→ **Problem details**: Copy verbatim the stretch of the records from the line containing "Click the word 'something' in the heading" through the line containing "pos(348,61)", both lines included.

## start

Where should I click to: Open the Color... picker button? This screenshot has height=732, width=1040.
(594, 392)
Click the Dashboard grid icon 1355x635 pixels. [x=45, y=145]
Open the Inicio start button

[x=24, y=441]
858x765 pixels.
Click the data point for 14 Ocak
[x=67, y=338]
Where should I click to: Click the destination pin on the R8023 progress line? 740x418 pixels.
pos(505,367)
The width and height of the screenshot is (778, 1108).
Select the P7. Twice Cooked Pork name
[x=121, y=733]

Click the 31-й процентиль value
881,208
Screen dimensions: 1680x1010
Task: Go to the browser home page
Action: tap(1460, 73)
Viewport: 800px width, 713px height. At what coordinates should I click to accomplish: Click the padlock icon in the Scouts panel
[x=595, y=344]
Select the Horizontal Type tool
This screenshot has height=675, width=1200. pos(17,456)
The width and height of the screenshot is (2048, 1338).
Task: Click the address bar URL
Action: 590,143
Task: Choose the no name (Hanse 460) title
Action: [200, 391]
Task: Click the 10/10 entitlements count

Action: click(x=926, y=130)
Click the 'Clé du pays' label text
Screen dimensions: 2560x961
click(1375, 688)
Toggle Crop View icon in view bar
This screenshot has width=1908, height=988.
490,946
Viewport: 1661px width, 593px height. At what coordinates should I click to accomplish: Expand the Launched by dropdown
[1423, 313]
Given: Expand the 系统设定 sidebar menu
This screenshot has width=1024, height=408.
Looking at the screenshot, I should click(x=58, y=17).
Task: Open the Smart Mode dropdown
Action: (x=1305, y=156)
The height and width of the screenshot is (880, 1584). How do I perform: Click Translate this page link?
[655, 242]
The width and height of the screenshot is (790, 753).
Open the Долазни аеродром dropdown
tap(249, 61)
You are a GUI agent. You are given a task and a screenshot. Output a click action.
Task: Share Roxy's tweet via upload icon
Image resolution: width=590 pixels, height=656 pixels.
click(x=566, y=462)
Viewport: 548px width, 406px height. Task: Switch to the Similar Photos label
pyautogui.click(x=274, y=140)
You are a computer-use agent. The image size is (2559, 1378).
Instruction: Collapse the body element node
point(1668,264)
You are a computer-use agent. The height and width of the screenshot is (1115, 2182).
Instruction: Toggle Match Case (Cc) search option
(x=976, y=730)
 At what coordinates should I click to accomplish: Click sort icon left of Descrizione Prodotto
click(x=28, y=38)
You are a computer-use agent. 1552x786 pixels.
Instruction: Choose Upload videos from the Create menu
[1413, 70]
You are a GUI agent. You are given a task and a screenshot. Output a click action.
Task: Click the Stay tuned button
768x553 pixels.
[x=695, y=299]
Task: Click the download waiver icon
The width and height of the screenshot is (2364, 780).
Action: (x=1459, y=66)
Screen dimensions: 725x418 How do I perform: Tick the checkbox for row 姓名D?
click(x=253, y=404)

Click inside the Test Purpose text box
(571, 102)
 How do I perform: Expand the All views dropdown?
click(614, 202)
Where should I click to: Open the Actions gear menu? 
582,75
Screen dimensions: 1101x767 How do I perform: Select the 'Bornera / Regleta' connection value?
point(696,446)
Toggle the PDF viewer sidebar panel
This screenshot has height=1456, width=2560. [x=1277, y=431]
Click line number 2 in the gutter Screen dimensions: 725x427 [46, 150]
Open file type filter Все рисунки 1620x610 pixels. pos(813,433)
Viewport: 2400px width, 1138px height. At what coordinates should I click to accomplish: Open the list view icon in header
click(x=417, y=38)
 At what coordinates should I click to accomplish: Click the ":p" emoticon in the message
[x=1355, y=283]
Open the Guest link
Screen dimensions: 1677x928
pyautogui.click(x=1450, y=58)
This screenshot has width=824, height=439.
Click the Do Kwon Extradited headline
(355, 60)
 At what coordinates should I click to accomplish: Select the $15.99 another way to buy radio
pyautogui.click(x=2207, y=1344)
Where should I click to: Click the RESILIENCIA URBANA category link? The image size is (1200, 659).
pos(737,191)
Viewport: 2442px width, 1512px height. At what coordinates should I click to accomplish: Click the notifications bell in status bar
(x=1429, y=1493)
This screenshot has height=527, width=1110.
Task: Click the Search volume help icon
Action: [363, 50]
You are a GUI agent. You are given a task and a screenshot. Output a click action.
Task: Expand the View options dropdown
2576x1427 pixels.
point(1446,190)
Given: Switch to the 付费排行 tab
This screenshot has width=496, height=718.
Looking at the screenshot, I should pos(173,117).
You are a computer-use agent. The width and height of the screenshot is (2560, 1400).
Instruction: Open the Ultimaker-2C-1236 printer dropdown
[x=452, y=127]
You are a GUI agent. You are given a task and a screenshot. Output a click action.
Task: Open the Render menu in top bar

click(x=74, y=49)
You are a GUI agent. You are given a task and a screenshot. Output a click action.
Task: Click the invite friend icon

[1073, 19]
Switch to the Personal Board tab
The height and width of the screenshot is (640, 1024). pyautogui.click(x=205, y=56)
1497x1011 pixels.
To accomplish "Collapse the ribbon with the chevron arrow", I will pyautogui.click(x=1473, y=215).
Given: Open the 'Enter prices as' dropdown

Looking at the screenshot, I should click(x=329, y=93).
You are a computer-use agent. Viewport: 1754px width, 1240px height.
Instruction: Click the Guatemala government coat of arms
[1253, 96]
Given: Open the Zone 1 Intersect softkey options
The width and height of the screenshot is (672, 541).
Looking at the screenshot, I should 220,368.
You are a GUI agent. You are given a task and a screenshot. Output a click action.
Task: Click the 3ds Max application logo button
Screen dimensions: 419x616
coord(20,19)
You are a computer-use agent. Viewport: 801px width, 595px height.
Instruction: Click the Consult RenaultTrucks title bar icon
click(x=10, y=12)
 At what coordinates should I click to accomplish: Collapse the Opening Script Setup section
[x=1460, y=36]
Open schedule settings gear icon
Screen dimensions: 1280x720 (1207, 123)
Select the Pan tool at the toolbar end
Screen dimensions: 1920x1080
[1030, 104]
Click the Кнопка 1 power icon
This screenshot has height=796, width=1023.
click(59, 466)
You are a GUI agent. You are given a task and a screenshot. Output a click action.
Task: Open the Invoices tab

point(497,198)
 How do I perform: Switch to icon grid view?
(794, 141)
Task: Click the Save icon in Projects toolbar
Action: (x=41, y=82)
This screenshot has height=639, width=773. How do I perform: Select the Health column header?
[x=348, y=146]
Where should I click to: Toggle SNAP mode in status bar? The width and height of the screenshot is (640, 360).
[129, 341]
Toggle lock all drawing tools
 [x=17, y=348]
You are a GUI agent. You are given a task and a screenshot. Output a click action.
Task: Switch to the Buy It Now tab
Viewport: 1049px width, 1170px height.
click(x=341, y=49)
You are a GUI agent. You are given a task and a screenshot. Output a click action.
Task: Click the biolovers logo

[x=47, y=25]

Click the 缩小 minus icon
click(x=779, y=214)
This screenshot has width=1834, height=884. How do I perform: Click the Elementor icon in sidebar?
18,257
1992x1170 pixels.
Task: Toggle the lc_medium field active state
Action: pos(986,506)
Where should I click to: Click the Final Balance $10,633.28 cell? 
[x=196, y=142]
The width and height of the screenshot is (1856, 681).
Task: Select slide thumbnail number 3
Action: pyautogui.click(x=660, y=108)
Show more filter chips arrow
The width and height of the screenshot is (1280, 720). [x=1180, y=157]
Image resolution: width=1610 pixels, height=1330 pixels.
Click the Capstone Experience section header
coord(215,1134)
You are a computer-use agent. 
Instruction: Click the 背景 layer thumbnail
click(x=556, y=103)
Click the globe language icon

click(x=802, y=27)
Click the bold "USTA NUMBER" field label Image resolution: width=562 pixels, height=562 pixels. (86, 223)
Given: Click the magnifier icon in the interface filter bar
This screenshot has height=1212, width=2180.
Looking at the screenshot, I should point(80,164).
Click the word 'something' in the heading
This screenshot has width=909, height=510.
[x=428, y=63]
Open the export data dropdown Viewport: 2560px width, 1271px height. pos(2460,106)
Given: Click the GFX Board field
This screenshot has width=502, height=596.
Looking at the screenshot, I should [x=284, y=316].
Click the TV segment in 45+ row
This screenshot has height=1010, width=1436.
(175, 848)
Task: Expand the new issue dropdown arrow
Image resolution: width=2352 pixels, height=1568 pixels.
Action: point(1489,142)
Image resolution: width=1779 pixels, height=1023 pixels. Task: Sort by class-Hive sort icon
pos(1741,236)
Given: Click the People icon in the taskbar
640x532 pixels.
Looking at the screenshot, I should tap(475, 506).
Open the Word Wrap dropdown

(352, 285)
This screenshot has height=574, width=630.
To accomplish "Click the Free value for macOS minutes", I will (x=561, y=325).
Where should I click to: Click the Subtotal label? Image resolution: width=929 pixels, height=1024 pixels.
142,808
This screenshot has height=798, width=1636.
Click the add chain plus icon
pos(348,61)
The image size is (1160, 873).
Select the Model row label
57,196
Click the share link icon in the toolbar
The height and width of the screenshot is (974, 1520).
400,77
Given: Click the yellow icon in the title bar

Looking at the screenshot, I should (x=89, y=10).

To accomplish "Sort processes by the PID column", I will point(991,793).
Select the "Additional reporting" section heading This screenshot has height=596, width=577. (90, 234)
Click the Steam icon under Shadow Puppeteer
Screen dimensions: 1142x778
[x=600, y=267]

## end

→ **Task output**:
Click the word 'something' in the heading
This screenshot has width=909, height=510.
[x=428, y=63]
Open the export data dropdown Viewport: 2560px width, 1271px height. pos(2460,106)
Given: Click the GFX Board field
This screenshot has width=502, height=596.
Looking at the screenshot, I should [x=284, y=316].
Click the TV segment in 45+ row
This screenshot has height=1010, width=1436.
(175, 848)
Task: Expand the new issue dropdown arrow
Image resolution: width=2352 pixels, height=1568 pixels.
Action: point(1489,142)
Image resolution: width=1779 pixels, height=1023 pixels. Task: Sort by class-Hive sort icon
pos(1741,236)
Given: Click the People icon in the taskbar
640x532 pixels.
Looking at the screenshot, I should tap(475, 506).
Open the Word Wrap dropdown

(352, 285)
This screenshot has height=574, width=630.
To accomplish "Click the Free value for macOS minutes", I will (x=561, y=325).
Where should I click to: Click the Subtotal label? Image resolution: width=929 pixels, height=1024 pixels.
142,808
This screenshot has height=798, width=1636.
Click the add chain plus icon
pos(348,61)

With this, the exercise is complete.